**INSTRUCTIONS FOR THE TASK**
Your answer must hold only the lines below from the line containing "Instruction: Tick the" through the line containing "Open the Sign In page", each reproduced exactly.

Stored records

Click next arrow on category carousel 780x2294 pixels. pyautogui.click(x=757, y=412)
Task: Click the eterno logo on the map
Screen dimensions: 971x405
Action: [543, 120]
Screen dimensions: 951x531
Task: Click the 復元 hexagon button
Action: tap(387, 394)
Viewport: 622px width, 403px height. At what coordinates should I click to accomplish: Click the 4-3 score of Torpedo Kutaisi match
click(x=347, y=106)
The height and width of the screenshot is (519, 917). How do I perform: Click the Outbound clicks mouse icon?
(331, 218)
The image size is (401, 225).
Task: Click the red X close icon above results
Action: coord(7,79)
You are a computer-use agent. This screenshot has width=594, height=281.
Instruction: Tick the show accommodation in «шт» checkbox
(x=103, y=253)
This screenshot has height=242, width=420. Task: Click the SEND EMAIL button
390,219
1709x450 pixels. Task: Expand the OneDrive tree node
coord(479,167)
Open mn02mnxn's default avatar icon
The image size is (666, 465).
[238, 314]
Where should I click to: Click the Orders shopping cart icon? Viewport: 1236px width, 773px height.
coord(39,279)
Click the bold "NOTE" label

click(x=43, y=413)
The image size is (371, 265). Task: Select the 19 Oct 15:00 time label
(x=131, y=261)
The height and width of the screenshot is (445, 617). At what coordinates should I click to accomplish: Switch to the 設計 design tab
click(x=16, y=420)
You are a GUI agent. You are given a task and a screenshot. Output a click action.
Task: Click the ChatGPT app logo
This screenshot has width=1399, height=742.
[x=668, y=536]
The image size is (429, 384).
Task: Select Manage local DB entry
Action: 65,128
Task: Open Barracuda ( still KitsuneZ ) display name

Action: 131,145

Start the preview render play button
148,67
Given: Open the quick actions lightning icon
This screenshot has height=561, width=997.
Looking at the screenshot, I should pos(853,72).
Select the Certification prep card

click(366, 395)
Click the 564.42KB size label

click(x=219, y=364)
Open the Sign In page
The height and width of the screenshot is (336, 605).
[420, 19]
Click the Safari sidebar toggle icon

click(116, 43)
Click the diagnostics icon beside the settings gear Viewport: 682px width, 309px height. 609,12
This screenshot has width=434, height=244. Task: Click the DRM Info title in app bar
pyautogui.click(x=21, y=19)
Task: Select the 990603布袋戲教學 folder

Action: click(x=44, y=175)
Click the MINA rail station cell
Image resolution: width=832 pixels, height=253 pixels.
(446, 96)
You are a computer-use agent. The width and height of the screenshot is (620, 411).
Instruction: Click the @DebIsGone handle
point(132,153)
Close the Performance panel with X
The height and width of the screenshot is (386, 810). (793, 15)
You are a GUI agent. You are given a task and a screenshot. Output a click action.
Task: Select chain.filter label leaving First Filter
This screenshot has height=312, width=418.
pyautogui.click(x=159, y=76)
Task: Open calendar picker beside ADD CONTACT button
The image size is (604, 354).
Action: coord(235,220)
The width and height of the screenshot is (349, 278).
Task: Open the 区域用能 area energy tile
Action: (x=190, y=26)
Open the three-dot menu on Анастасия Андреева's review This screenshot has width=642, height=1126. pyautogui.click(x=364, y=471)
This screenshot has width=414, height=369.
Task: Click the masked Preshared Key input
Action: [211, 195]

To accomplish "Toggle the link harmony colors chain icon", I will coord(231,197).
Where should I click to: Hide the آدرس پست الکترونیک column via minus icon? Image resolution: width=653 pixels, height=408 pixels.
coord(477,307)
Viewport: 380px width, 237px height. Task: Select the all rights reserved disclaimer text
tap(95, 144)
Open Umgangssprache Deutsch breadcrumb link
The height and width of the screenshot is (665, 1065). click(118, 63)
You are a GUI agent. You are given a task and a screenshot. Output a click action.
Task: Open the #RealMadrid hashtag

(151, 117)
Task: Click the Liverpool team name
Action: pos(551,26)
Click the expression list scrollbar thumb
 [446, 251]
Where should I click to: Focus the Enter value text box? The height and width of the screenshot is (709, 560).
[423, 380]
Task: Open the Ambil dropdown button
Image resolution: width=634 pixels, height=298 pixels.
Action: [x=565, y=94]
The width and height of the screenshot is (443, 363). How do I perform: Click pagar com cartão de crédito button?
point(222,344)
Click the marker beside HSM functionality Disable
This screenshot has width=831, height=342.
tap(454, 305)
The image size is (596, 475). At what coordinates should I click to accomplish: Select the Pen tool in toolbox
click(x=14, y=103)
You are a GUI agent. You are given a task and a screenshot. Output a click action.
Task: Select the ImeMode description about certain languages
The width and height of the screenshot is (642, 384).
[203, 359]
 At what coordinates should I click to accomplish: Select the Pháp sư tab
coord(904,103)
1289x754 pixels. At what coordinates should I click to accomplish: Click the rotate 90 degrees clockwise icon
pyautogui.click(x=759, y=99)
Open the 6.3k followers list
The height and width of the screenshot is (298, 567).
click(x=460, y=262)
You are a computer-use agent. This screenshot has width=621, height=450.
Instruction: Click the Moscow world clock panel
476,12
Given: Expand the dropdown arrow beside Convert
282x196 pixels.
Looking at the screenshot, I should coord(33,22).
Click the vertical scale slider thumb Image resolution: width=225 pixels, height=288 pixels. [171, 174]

**OUTPUT**
Instruction: Tick the show accommodation in «шт» checkbox
(x=103, y=253)
This screenshot has height=242, width=420. Task: Click the SEND EMAIL button
390,219
1709x450 pixels. Task: Expand the OneDrive tree node
coord(479,167)
Open mn02mnxn's default avatar icon
The image size is (666, 465).
[238, 314]
Where should I click to: Click the Orders shopping cart icon? Viewport: 1236px width, 773px height.
coord(39,279)
Click the bold "NOTE" label

click(x=43, y=413)
The image size is (371, 265). Task: Select the 19 Oct 15:00 time label
(x=131, y=261)
The height and width of the screenshot is (445, 617). At what coordinates should I click to accomplish: Switch to the 設計 design tab
click(x=16, y=420)
You are a GUI agent. You are given a task and a screenshot. Output a click action.
Task: Click the ChatGPT app logo
This screenshot has width=1399, height=742.
[x=668, y=536]
The image size is (429, 384).
Task: Select Manage local DB entry
Action: 65,128
Task: Open Barracuda ( still KitsuneZ ) display name

Action: 131,145

Start the preview render play button
148,67
Given: Open the quick actions lightning icon
This screenshot has height=561, width=997.
Looking at the screenshot, I should pos(853,72).
Select the Certification prep card

click(366, 395)
Click the 564.42KB size label

click(x=219, y=364)
Open the Sign In page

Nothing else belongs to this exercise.